The Justice Department alleged that the state officials imposed a cost on the Port Authority by misusing its resources. Puhleeze!
If that’s a form of fraud, then, as I said before, “the Justice Department inspector general should investigate to make sure no DOJ employee uses a DOJ fax machine to send a permission slip to a child’s school, or uses the government’s WATS line to call a sick parent, or uses an office computer to check the scores on ESPN, or wastes away the day chatting with colleagues—or any of the other matters that go on in the federal government on a daily basis.”
In ruling that Bridgegate did not involve a crime, the Supreme Court was spot on.

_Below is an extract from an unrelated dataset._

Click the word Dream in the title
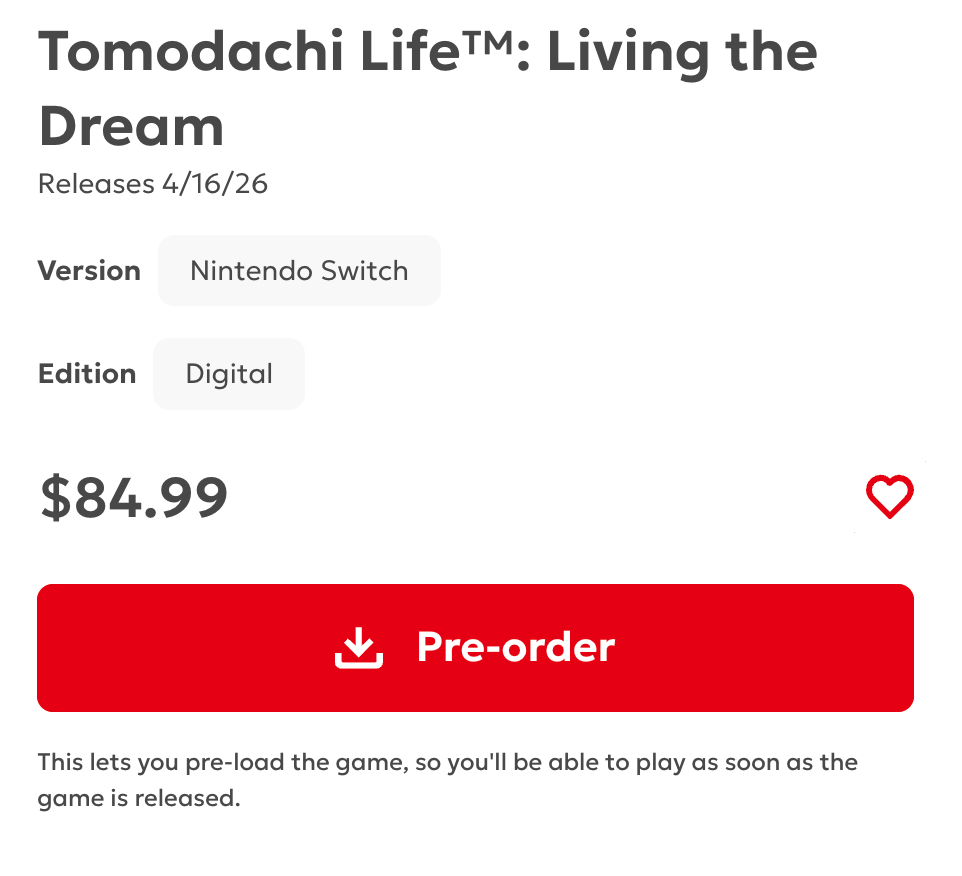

Indeed, the court did the federal government a favor by treating its position with (something resembling) the seriousness that it did not deserve.
As I have said before, the district court should have dismissed this case before trial with an opinion that said simply “GMAB” or, if you prefer a more legal term, “Fuhgeddaboudit!”
To be sure, political corruption has likely been with us for as long as there has been government. Yahweh warned Moses about the ever-present risk of people seeking unearned favors through blandishments, monetary and otherwise, by directing him to “take no gift: for the gift blindeth the wise, and perverteth the words of the righteous.”
We elect public officials to serve the public, not themselves, and we have always known that we should ostracize government officials who give in to the Dark Side of the Force.
Of course, the flip side of receiving a “favor” is the imposition of a “punishment” for not getting one. That practice is no less tawdry and no less offensive to our classical understanding of the upright behavior we demand of public officials. Indeed, some instances—such as the firing of a lower-level government official for belonging to the “wrong” political party—would violate the First Amendment.
Yet, no one thinks that we can—or should—eliminate all types of favoritism from politics. For example, “logrolling”—i.e., the trading of votes among elected legislators—might be upsetting to some people, but it’s an inevitable part of an imperfect political process.
The problem, of course, is distinguishing “good” exercises of official discretion (e.g., appointing someone to a political office because he’s the friend of a political ally) from “bad” ones (e.g., firing someone from a civil service position because he is the friend of a political opponent). That difficulty is multiplied if we try to use the criminal law to police political shenanigans.
That’s where the federal government went wrong. Sometimes, prosecutors act like someone whose only tool is a hammer and thinks that everything he sees is a nail. We don’t allow literal public tarring and feathering anymore, but we have a form of the same penalty via the news and social media. Plus, with the internet, the tarring and feathering becomes permanent.
That was how and where this matter should have ended, not with this prosecution.